Ele tinha uma longa jornada pela frente ainda, com vinte e quatro anos, estava no quarto ano do ensino superior da matéria. Não podia nem sequer pensar em desistir, ou fugir. Dava tudo de si nos estudos, importância sem igual.

"Ainda bem que cigarros existem" pensava sempre, no próprio silêncio.

Um vício? Talvez. Ele não podia deixar de fumar no final de cada dia, quase como uma regra pessoal. O consumo era seu único momento de calmaria perante a sua recente realidade. De vez em quando trocava cigarros por álcool, ou utilizava-se dos dois ao mesmo tempo, mas isso não vinha ao caso.

Uma música ecoando na casa chamou-o a atenção.

Estava tarde. Cesar fitou uma das portas do lugar, enquanto ele fumava relaxado no sofá. O barulho vinha de um dos quartos. O Lopez passou a abanar o vento, possesso, espalhando a fumaça ao redor, como se quisesse esconder a ação, antes de pousar e amassar o toco de cigarro, entre os dedos, no cinzeiro que, se localizava sobre uma mesinha de madeira em frente ao assento. Enfim, ele se ergueu, seguindo o som. Abriu a porta do ambiente, adentrando-o freneticamente.

Argh, Santana! – Cesar queixou-se ao notar a filha pequena cantando em cima da cama, aos pulos. – Você devia estar dormindo, menina! Que barulho, deus... Já falei que você não pode ficar acordada depois das nove, só os adultos podem. Droga. Não se lembra?!

A criança arregalou os olhos e parou.

— E-eu lembro, mas...

— O que é isso?! – O homem olhou superficialmente para um papel com um desenho todo torto no chão do quarto, e bufou ao ler a frase acima do mesmo: "O que você quer ser quando crescer?" Ah, sim. Papo furado de profissões para crianças davam sempre nisso, sonhos ridículos, inalcançáveis e um tanto quanto idiotas. – Ah, então é cantora que você quer ser quando crescer é?

Ele direcionou os olhos à Santana.

— Sim... É tão legal, papai! Músicas me deixam feliz, eu amo elas.

— Hum, entendi.

Cesar a encarou com deboche em seu semblante nada feliz, e se aproximou, pronto para dizer algumas "verdades" sobre a vida.
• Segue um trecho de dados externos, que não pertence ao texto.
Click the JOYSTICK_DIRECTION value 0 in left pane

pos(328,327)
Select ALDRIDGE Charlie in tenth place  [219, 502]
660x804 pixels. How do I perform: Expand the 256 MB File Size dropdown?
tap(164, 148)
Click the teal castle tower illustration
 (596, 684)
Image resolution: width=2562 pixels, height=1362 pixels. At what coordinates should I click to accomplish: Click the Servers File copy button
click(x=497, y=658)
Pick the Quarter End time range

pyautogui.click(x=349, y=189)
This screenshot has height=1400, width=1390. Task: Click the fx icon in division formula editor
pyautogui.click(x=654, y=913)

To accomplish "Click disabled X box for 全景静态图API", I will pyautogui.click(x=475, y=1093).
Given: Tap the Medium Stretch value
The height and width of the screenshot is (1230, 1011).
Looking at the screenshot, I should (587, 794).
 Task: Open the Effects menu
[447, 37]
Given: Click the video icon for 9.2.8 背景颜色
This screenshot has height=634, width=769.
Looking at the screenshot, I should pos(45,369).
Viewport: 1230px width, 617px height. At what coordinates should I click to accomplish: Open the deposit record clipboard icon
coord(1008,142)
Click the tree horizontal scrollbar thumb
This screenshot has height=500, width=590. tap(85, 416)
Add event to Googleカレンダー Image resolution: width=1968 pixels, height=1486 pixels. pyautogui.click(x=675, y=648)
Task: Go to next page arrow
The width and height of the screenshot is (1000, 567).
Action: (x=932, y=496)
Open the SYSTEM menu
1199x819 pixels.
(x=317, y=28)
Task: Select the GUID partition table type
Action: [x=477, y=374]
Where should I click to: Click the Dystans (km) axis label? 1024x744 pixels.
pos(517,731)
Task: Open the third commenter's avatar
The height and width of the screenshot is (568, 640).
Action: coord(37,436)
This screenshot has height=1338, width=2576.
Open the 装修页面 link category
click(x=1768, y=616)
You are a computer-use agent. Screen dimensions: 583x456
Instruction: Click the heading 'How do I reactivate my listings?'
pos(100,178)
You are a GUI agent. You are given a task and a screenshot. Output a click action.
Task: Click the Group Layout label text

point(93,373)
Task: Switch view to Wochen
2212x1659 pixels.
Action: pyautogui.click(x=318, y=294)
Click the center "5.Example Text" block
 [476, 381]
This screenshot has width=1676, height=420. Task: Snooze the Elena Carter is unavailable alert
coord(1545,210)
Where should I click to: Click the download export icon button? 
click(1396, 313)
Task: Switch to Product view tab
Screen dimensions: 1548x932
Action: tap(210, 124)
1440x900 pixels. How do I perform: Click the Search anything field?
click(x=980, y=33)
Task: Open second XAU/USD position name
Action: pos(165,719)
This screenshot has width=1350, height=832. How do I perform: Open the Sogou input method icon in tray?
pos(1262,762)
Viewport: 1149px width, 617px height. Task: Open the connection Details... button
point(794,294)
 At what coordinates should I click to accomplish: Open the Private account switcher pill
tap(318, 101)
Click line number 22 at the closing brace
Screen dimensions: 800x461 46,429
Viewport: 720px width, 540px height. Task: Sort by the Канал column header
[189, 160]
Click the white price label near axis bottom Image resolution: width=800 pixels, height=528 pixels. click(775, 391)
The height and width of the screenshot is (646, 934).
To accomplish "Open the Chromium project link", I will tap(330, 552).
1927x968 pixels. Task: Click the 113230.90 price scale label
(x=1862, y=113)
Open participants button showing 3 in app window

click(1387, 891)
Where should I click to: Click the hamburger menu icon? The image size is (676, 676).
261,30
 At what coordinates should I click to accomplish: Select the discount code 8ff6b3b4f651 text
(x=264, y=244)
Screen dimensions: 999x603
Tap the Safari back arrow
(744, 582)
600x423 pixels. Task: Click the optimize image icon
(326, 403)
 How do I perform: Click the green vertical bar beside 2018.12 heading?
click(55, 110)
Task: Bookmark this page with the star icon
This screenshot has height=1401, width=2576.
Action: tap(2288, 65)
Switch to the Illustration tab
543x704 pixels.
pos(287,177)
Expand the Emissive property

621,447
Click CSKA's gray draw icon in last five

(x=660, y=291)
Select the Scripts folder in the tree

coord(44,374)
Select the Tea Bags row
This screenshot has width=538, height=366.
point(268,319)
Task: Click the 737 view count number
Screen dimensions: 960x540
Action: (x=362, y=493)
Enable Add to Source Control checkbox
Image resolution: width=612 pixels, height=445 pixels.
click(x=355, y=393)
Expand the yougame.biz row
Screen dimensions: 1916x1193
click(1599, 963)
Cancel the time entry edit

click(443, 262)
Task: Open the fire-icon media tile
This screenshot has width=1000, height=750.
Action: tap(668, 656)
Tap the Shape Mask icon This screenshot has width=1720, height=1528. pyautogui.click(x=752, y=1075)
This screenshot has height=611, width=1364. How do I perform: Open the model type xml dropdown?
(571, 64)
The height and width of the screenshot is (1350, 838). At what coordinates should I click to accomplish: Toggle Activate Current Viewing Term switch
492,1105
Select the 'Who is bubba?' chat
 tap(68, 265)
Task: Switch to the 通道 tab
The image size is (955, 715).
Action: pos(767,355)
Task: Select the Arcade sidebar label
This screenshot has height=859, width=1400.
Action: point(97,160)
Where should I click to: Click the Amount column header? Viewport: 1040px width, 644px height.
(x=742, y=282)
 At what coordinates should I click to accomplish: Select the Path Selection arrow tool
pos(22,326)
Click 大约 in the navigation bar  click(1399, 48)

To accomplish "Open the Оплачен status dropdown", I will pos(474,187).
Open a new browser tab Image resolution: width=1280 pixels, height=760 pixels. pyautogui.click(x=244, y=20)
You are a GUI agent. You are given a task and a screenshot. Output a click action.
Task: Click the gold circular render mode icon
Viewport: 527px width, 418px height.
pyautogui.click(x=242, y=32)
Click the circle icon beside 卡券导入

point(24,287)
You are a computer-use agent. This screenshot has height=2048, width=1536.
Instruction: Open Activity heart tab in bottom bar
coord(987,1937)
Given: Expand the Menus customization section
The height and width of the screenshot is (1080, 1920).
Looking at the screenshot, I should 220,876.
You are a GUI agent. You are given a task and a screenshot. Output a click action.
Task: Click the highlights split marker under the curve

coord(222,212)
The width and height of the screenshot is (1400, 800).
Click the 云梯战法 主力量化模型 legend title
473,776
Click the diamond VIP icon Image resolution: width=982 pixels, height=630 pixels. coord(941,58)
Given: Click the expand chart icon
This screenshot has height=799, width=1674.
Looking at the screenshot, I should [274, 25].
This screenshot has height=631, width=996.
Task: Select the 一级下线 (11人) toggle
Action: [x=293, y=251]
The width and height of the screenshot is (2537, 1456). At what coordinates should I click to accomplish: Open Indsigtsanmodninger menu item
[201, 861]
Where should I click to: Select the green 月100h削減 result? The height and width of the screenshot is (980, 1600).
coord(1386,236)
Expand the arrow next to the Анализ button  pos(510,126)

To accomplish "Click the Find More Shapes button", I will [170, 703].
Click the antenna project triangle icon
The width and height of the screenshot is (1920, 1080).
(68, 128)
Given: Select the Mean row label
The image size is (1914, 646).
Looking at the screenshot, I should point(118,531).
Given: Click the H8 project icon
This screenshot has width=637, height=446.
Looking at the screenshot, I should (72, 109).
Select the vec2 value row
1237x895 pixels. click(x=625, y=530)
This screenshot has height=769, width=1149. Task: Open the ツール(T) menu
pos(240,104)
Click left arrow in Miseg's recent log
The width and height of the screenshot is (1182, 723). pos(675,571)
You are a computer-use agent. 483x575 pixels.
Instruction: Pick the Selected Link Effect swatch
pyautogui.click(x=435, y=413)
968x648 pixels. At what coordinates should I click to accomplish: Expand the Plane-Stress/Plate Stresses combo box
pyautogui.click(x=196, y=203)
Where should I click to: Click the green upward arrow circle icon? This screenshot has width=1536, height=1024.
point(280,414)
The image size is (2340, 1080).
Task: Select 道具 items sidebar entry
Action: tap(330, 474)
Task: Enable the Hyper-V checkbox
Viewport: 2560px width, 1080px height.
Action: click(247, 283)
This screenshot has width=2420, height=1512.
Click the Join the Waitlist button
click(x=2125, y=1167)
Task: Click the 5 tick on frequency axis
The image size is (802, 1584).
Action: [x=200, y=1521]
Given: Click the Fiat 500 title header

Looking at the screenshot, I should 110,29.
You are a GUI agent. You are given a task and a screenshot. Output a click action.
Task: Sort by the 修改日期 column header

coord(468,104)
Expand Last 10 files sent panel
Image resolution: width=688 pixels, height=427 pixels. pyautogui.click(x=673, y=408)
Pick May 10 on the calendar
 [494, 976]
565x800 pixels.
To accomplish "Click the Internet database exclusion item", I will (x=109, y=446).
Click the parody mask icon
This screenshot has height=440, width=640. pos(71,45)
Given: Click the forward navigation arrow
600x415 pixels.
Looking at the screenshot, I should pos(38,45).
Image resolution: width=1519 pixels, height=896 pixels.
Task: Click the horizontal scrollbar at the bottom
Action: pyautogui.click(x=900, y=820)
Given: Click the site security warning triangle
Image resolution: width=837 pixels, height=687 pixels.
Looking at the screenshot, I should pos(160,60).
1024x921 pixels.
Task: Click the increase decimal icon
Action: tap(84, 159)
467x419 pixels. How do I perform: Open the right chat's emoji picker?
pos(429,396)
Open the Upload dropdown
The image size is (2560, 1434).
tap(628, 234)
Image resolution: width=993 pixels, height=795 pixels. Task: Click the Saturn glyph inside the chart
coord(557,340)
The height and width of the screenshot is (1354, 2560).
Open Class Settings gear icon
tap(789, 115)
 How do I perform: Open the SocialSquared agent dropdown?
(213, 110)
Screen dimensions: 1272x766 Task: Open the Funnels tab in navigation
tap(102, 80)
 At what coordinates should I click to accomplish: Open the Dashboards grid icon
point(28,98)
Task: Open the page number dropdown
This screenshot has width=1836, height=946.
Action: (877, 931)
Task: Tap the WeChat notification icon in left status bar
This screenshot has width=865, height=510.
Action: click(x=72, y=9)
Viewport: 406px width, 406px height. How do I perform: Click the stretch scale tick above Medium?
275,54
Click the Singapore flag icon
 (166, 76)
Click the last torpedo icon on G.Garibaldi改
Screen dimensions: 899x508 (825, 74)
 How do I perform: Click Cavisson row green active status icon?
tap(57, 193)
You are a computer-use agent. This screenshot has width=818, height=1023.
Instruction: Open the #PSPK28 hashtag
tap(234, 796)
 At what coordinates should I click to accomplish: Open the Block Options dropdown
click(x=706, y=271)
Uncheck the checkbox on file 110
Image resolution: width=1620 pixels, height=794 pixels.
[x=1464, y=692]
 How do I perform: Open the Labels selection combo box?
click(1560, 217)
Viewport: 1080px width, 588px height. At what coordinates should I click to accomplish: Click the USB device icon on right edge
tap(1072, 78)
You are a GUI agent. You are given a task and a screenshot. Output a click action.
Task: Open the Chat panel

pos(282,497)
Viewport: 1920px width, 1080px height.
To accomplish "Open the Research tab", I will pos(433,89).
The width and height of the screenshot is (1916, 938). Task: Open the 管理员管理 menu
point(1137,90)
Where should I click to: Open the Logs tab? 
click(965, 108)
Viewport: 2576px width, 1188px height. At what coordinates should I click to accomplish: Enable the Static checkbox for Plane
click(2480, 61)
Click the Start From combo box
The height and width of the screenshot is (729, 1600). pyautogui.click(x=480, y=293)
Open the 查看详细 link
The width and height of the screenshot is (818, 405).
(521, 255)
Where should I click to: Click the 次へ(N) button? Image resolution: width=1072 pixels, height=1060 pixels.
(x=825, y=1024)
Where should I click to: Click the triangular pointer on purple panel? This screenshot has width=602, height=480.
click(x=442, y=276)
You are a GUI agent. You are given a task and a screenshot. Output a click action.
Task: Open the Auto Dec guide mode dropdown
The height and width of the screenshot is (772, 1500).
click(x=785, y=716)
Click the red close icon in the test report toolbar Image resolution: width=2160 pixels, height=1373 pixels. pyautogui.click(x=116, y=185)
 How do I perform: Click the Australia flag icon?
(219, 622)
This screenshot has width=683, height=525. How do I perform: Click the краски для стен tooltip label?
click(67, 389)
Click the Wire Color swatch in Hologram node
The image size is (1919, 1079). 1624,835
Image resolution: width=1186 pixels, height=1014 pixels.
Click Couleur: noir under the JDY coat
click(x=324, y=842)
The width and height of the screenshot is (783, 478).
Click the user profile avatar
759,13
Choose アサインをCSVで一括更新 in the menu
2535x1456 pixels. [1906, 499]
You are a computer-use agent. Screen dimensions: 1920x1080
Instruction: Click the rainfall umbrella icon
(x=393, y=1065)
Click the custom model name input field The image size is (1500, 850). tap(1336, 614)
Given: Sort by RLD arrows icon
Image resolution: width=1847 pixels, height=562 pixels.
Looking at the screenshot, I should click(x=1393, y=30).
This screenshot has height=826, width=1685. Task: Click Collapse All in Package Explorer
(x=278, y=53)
— Claro. Mas, pra ser uma cantora você precisa ter muita sorte e mais que isso: talento. Senão corre o risco de parar debaixo da ponte, sem casa, sem comida, sem família, sem dinheiro, ou amigos. E olha: você não sabe cantar. Nem nunca vai saber, porque a gente não tem dinheiro pra gastar com esse lixo, e as pessoas estudam pra cantar. O que não dá em nada a maior parte das vezes, então nem pense em sujar o nome da minha família com sonhos impossíveis... – O homem nervoso devolveu o desenho semi-amassado de volta para as mãozinhas de Santana. – Fica quieta e esquece essa ideia imbecil, Santana... Vá dormir, agora! Já passou da hora. Ca-ma.

Ele caminhou até a porta e apagou a luz, deixando a porta entreaberta, e a menina chorosa, agora sentada, para trás, sobre os lençóis do colchão.